# Solved: 1992 buick century custom,does it have airbags?



## leroys1000 (Aug 16, 2007)

I am guessing this car does not have airbags but have been
unable to find a definitive answer so far.
I am going to need to change out the turn signal arm and
signal return kicker later.
The wiper control has a dead spot and the left signal does not
return automatically.
I keep seeing references to disable the airbag control if it has one,
but not one reference says how to do that.
Anyone know if this car does or does not have airbags?
Don't want it going off when I pull the steering wheel.


----------



## Koot (Nov 25, 2007)

Vehicles produced after April 1, 1989 were required by law (Federal Motor Vehicle Safety Standard 208) to have a driver's side airbag. Therefore, I'd bet that your 1992 Buick has an airbag for the driver's seat.


----------



## leroys1000 (Aug 16, 2007)

OK,thanks.
Any idea how to temporarily disable it?
Does disconnecting the battery turn it off?


----------



## TankerIam (Feb 19, 2012)

why do you want to disable it?


----------



## leroys1000 (Aug 16, 2007)

I am going to need to take the steering wheel off to get
to the components inside for replacement.
I am also going to need to drop the steering column to
get to the electrical connection for the turn signal.
I don't want to have the airbag in the steering wheel going
off in my face while I am trying to do this.


----------



## TomBailey (Feb 17, 2012)

Standard protocol for removing or disconnecting any air bag is to disconnect the battery (both terminals, no idea why both but that's what i was taught) you must then leave the car for the capacitors in the air bag to discharge (usually about 30s, but I'd check in the manual first, if you don't have manual leave it 30 minutes to be safe.. (30 minutes because that's the longest discharge time I've ever seen in any manual before)


----------



## leroys1000 (Aug 16, 2007)

Yeah,thanks.
I ran across some similar instructions recently that also
said to remove the SRS or airbag fuse.


----------

### DATASET ROWS
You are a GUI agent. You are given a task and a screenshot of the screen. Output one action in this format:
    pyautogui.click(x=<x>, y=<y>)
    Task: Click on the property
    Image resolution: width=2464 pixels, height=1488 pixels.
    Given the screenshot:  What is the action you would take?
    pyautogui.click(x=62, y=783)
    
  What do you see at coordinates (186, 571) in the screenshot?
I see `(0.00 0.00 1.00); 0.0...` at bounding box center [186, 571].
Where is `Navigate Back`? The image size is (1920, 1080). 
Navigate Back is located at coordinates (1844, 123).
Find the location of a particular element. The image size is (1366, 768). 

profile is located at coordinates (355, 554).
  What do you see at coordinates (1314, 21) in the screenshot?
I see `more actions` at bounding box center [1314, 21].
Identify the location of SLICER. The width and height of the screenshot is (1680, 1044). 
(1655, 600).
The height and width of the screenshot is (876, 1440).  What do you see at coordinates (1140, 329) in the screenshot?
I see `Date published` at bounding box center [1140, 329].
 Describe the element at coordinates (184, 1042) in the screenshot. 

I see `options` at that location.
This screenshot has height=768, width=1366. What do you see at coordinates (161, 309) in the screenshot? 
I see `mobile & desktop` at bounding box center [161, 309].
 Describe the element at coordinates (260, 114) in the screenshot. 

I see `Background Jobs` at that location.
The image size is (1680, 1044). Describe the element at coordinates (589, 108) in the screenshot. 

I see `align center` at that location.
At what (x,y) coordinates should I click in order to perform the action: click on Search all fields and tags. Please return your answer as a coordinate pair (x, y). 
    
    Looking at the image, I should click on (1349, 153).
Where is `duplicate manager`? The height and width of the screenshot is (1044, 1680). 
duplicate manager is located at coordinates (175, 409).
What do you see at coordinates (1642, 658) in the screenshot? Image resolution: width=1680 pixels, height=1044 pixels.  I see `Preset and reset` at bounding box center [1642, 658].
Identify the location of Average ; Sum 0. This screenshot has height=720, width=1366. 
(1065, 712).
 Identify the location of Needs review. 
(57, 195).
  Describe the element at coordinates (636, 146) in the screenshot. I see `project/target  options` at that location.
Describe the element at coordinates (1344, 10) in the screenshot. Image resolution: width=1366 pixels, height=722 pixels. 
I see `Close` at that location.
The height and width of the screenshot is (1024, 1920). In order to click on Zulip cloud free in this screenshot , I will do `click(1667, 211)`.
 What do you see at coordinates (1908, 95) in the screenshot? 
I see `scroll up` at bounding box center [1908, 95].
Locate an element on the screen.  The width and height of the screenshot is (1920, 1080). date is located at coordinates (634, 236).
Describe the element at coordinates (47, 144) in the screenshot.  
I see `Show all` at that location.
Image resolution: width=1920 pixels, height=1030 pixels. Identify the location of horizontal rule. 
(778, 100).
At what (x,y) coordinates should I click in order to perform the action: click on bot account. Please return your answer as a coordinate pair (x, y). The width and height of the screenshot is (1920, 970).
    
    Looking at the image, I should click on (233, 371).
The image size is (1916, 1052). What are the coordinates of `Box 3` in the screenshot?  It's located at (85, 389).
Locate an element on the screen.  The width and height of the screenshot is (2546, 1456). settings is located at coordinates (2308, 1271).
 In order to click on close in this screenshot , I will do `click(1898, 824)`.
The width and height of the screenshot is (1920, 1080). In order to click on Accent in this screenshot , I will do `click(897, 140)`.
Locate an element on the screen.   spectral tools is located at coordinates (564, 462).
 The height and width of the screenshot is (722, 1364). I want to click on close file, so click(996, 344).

### SET TASKS
[1] In the forum thread about the 1992 Buick Century, rewrite the paragraph beginning "Standard protocol for removing" as a short bulleted list that keeps its main facts.
[2] From the listing, pick out every line containing the string "manager" and copy those lines.

### RESPONSES FOR EACH TASK
[1]
- Before removing or disconnecting any airbag, disconnect both battery terminals.
- Leave the car so the airbag capacitors can discharge. This usually takes about 30 seconds, but check the manual first.
- Without a manual, wait 30 minutes to be safe. That is the longest discharge time the writer has seen in any manual.

[2]
Where is `duplicate manager`? The height and width of the screenshot is (1044, 1680). 
duplicate manager is located at coordinates (175, 409).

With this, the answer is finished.